One of the great shortcomings of modern discourse is its foundation on intellectual relativism - the assumption that all sides of a debate are equally valid and worthy of presentation to the public as being of equal scientific, ethical or moral weight.

But all arguments are not created equal. And in the scientific realm, one of the primary functions of peer-reviewed journals is to sort out the wheat that is grounded in real data from the chaff that is based on unsubstantiated claims.

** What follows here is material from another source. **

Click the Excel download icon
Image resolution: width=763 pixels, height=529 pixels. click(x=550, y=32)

Indeed, in the face of unscientific, vociferous and tireless special interest groups, the ability of the scientific community to communicate the reliability of data in the debate over genetically modified foods is at the heart of the confidence issue surrounding the biotechnology industry. As mistrust of science is spewed forth by multinational-bashing populists who have unfettered access to the general media, scientific journals must be held to an even higher standard than the general media when it comes to disseminating information or opinion regarding socially charged topics like GM foods, cloning, genetic testing and the like.

Unfortunately, both The Lancet and Nature appear to have thrown in the towel. Over the last few months they have entered the GM debate in a way that provides credibility to polemics who have yet to provide evidence for their case. Thus rather than forcing the anti-GM thinkers to uphold their half of the debate with hard data, The Lancet and Nature have opened their pages to activists unsupported by rigorous research.

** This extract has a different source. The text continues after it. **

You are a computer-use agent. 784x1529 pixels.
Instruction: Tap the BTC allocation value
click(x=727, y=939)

Their actions, which feed the scientific relativism of the general media, have exacerbated the already uneven playing field for those researchers who are trying to base the debate on real science.

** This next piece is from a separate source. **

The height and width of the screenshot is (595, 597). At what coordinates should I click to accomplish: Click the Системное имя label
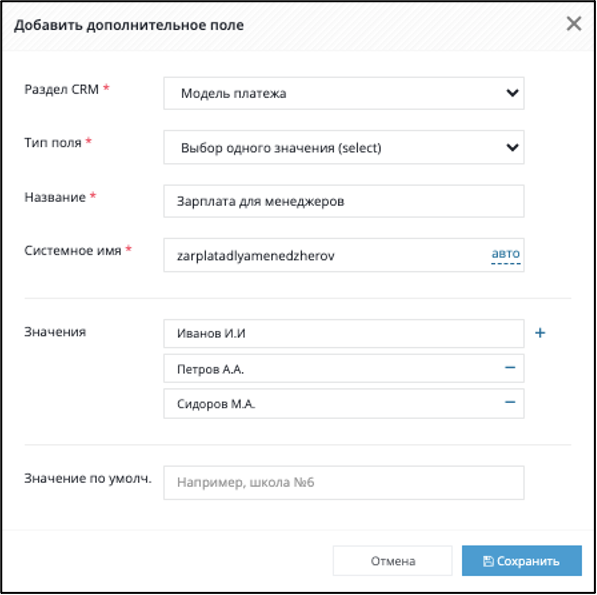pos(73,250)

These frustrations were in evidence last week as The Lancet published the GM potato experiments of Arpad Pusztai, which he previously has used to make dubious public claims about the safety of GM foods. This came on the heels of the Oct. 7 Nature, which provided cover to political arguments by activists that the concept of "substantial equivalence" is an unscientific basis for the regulation of GM foods.

The potato research

The Lancet published the results of Pusztai's experiments with rats fed GM potatoes expressing a lectin from the snowdrop that confers resistance to pests (see Pusztai's Data, A4). The researcher previously had suggested to the media that his studies demonstrated a possible risk of adverse effects with GM foods (see BioCentury, Aug. 17, 1998).